- Other names: Rat mite dermatitis
- Specialty: Dermatology

= Rodent mite dermatitis =

Disease of humans caused by mites

Rodent mite dermatitis (also known as rat mite dermatitis) is an often unrecognized ectoparasitosis occurring after human contact with haematophagous mesostigmatid mites that infest rodents, such as house mice, rats and hamsters. The condition is associated with the tropical rat mite (Ornithonyssus bacoti), spiny rat mite (Laelaps echidnina) and house mouse mite (Liponyssoides sanguineus) which opportunistically feed on humans. Rodent mites are capable of surviving for long periods without feeding and travelling long distances when seeking hosts. Cases have been reported in homes, libraries, hospitals and care homes. A similar condition, known as gamasoidosis, is caused by avian mites.

== Symptoms and signs ==
Rodent mite bites leave multiple groups or individual small itchy papules (around 1–2 mm in diameter) on the skin (papular urticaria). These are found mostly "on the upper extremities, neck, upper trunk and face".

== Diagnosis ==
Diagnosis requires species identification of the parasite, which will be likely to be found in the environment of its host rather than on the host's skin. Rodent mites are very small, for O. bacoti "female mites reach a size between 0.75 and 1.40 mm, males are a little smaller".

== Treatment ==
The original rodent host of the mites must be located and eradicated, and their nests removed. Steps should also be taken to prevent future infestations, such as by blocking the rodents means of entry into the building.
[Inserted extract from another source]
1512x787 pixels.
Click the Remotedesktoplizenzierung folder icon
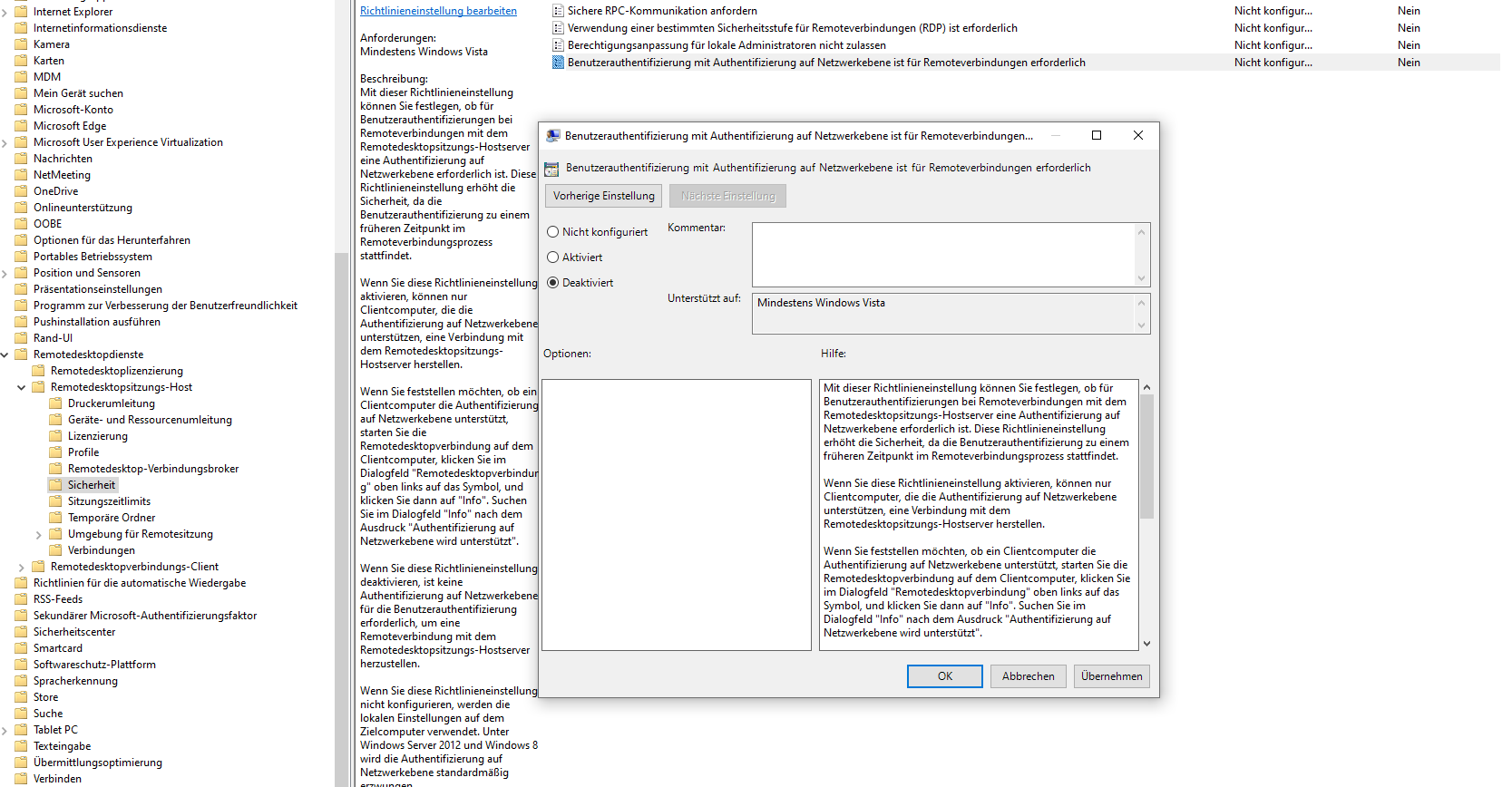(x=38, y=371)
The patient's environment should then be treated, using both non-residual and residual insecticides, mites crawling in the open can be removed by vacuuming or with a cloth moistened with alcohol.

Bites can be treated with antihistamines and corticosteroids, to relieve the associated itching and allergic reactions.

== Epidemiology ==
L. sanguineus has been implicated in the spread of Rickettsialpox.